[Saved data entries]

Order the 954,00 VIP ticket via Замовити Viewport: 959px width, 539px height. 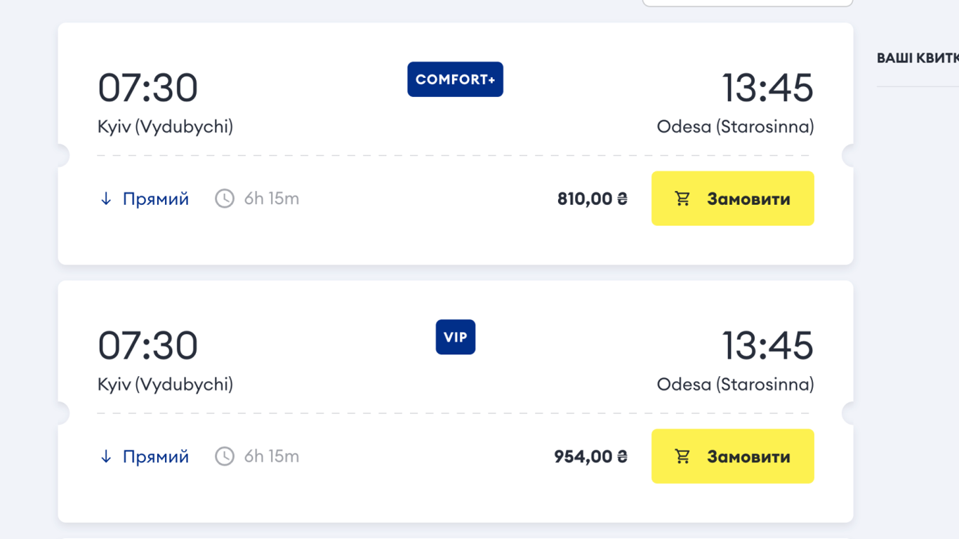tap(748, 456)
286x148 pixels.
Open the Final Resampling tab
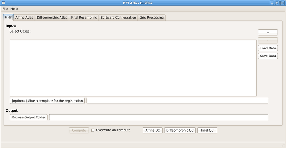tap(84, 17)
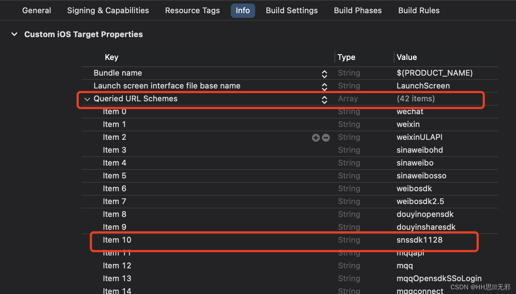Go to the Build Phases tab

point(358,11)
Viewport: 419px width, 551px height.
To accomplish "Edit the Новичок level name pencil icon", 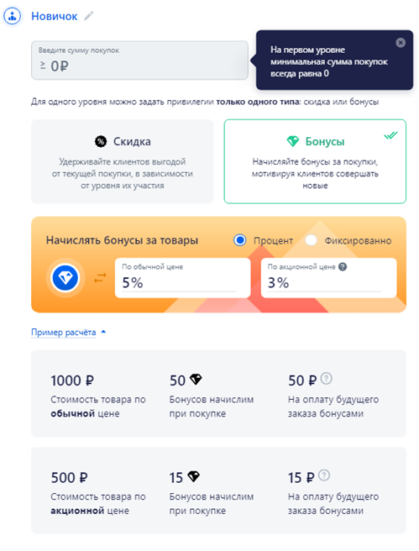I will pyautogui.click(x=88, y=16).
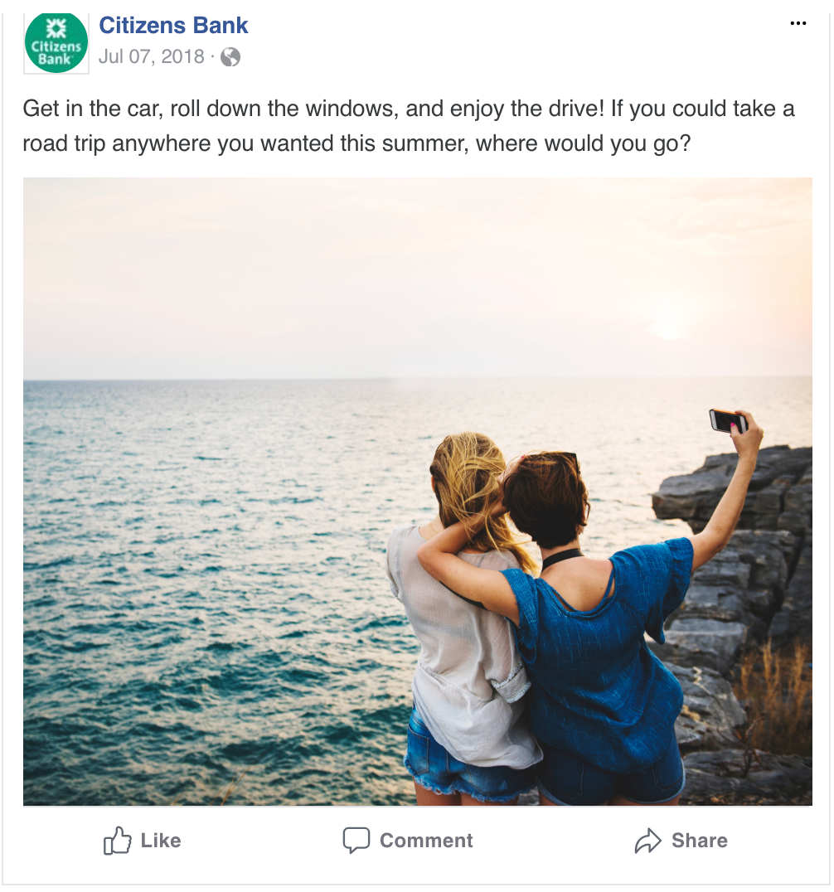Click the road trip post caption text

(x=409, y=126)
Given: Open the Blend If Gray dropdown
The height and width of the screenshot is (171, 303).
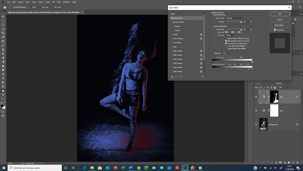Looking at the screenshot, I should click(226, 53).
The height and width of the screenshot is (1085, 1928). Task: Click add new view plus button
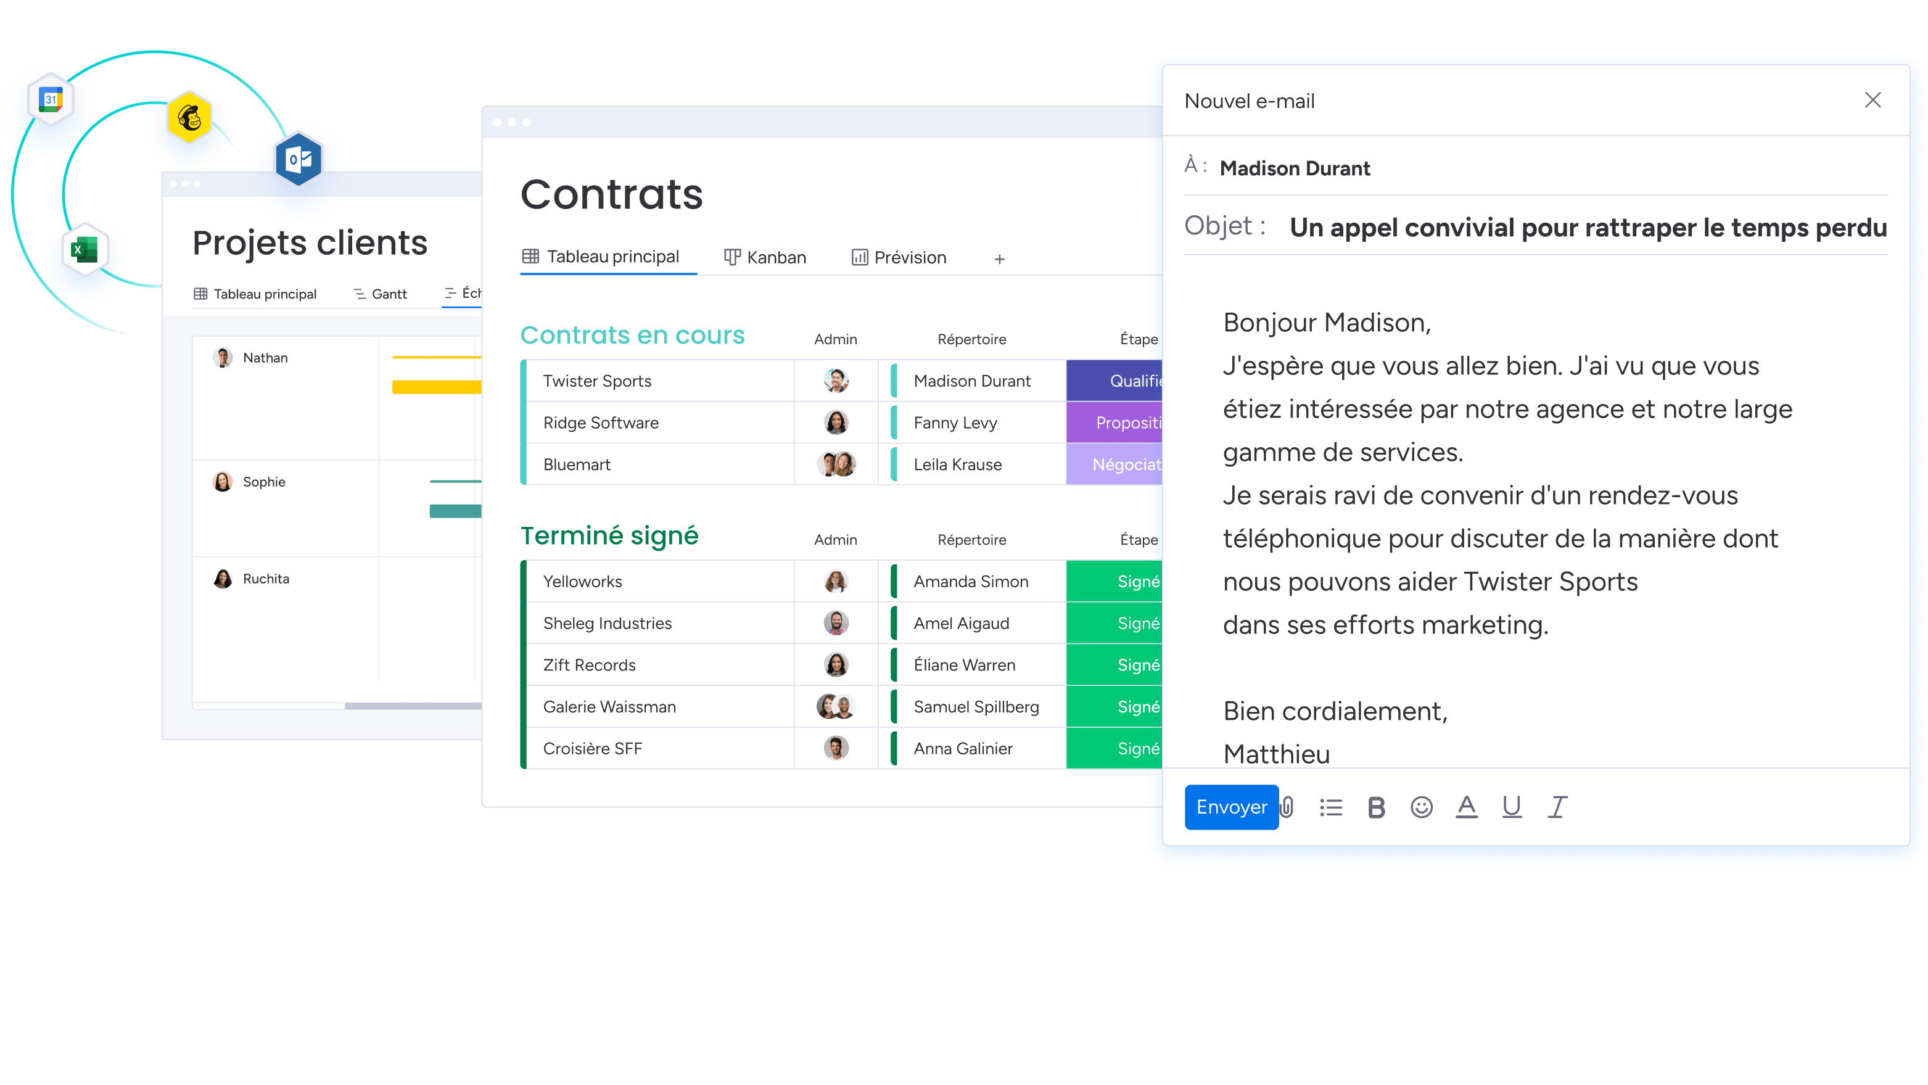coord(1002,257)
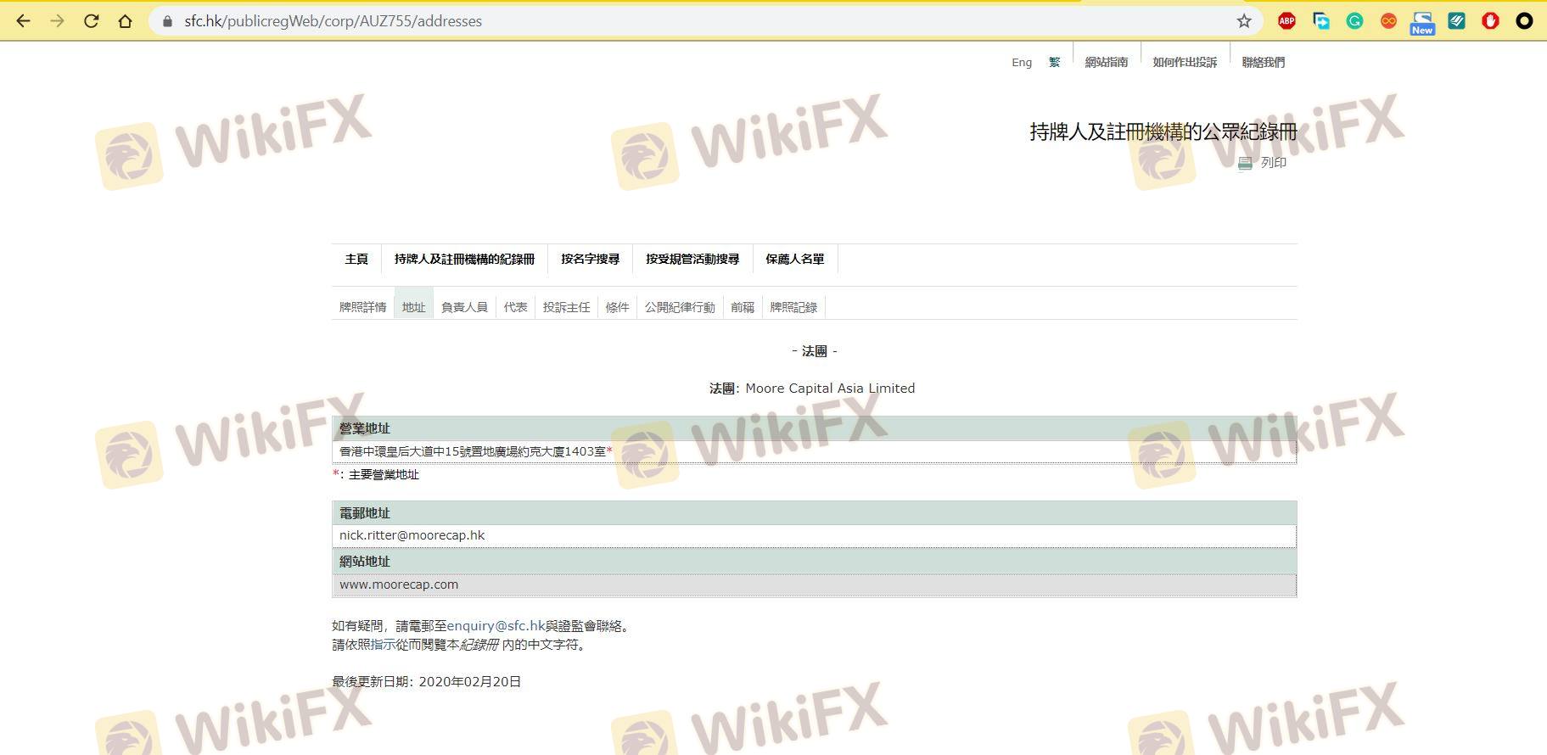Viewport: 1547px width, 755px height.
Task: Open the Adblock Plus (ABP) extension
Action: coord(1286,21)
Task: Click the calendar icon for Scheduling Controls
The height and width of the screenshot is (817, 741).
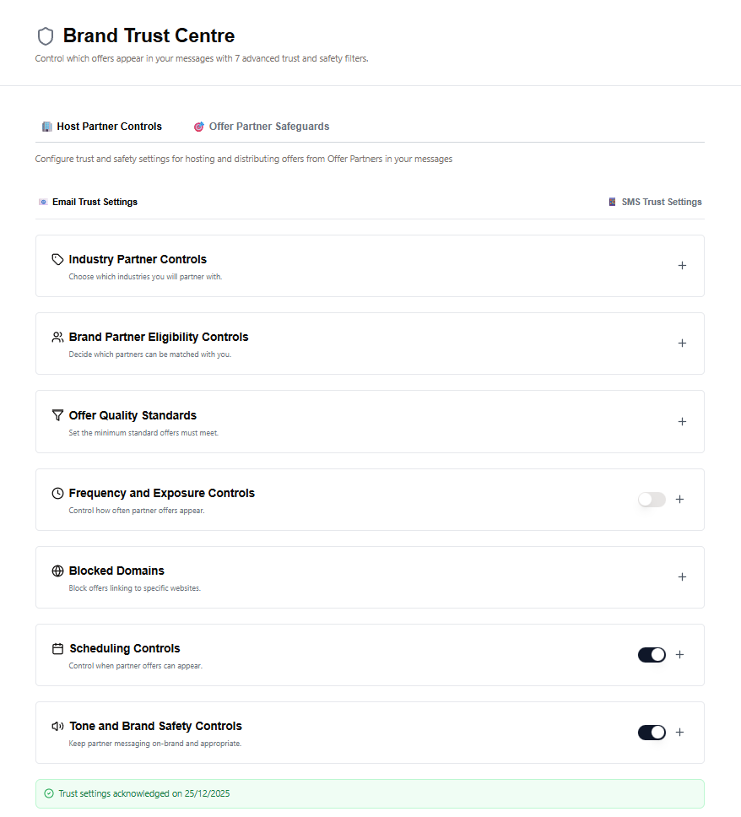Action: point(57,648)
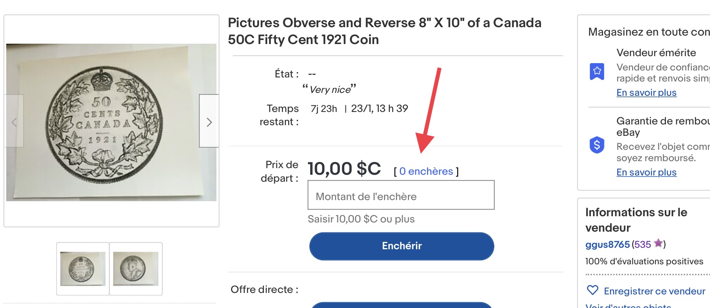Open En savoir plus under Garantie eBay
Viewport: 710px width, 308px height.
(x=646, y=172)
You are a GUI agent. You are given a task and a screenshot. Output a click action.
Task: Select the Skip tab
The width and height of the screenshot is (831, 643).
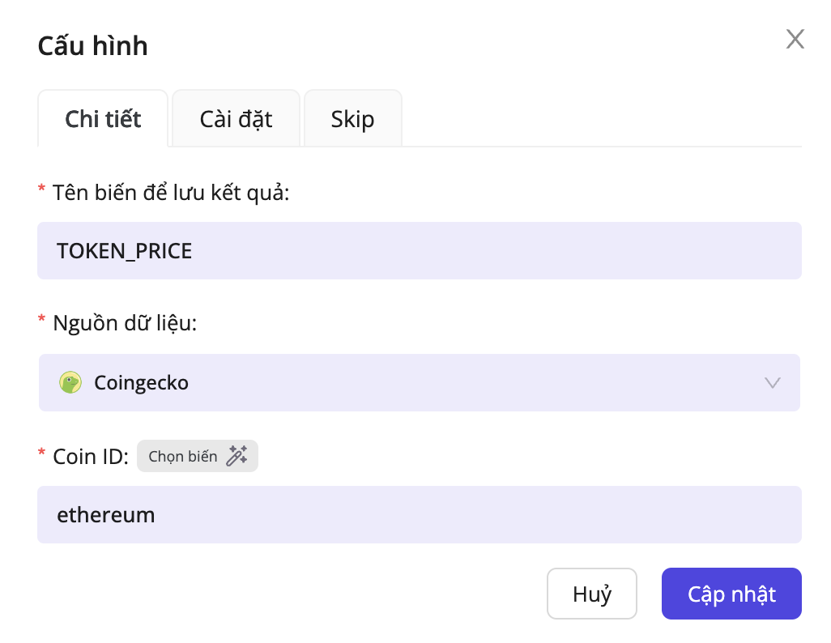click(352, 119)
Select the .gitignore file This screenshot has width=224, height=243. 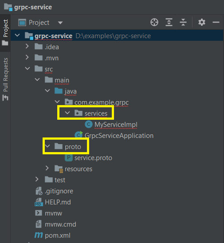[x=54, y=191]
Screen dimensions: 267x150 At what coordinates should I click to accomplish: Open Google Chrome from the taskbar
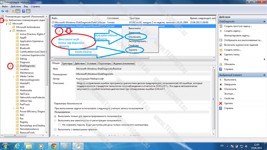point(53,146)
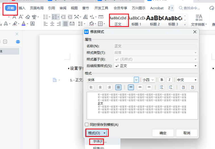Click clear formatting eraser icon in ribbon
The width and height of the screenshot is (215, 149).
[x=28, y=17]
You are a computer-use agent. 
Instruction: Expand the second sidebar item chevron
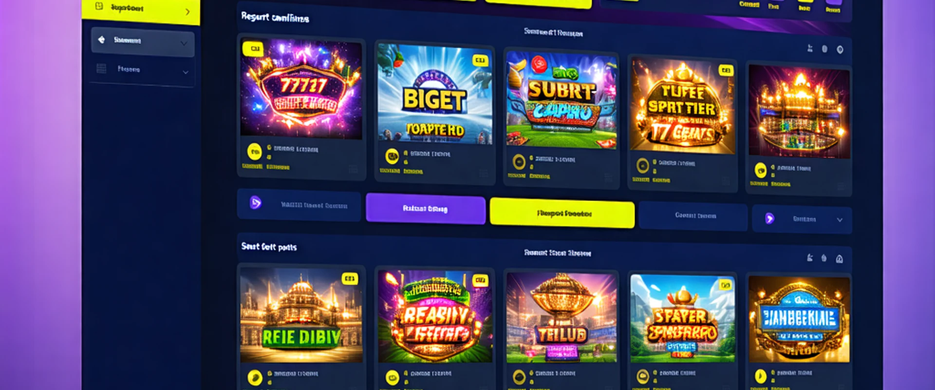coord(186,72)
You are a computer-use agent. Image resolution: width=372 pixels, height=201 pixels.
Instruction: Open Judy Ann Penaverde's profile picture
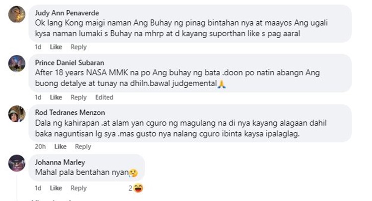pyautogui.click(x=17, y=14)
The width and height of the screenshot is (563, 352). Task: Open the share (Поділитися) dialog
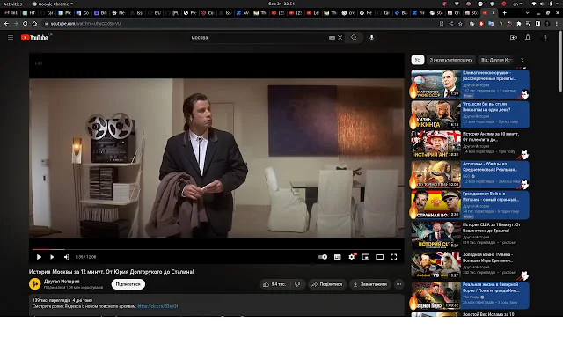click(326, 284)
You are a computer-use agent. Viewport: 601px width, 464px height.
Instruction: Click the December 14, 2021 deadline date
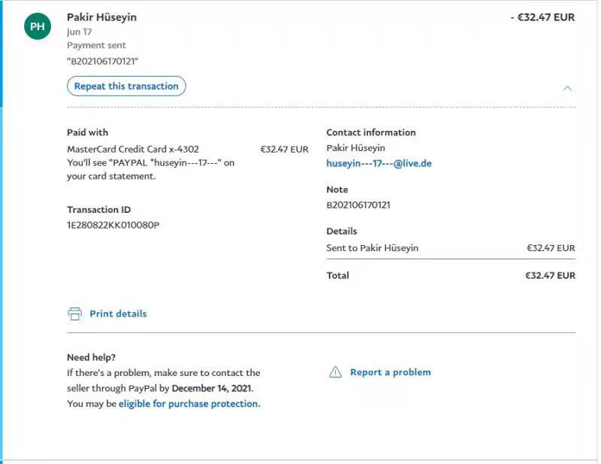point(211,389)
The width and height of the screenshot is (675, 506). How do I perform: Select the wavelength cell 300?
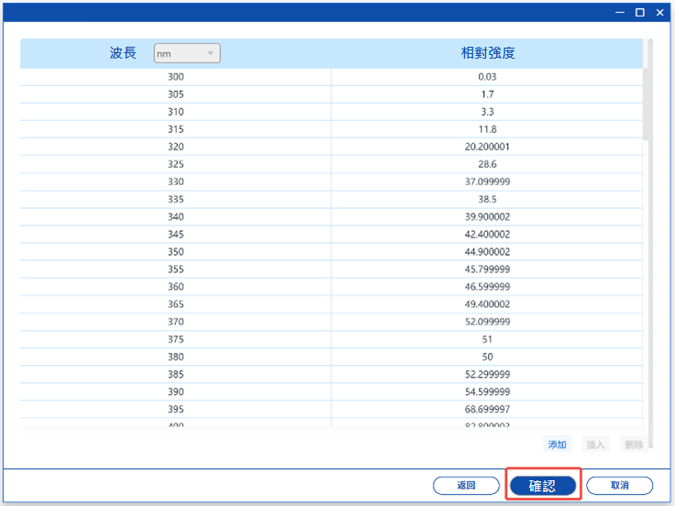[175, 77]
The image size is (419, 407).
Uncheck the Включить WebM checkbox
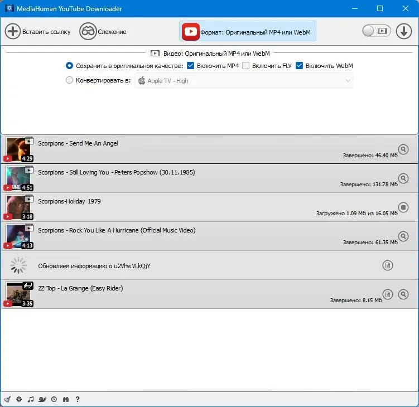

Activity:
Locate the lines above that contain "computer" and copy them.

Expected answer:
You are a computer-use agent. 
You are a computer-use agent. Image resolution: width=372 pixels, height=201 pixels.
You are a computer-use agent. Viewport: 601px width, 464px height.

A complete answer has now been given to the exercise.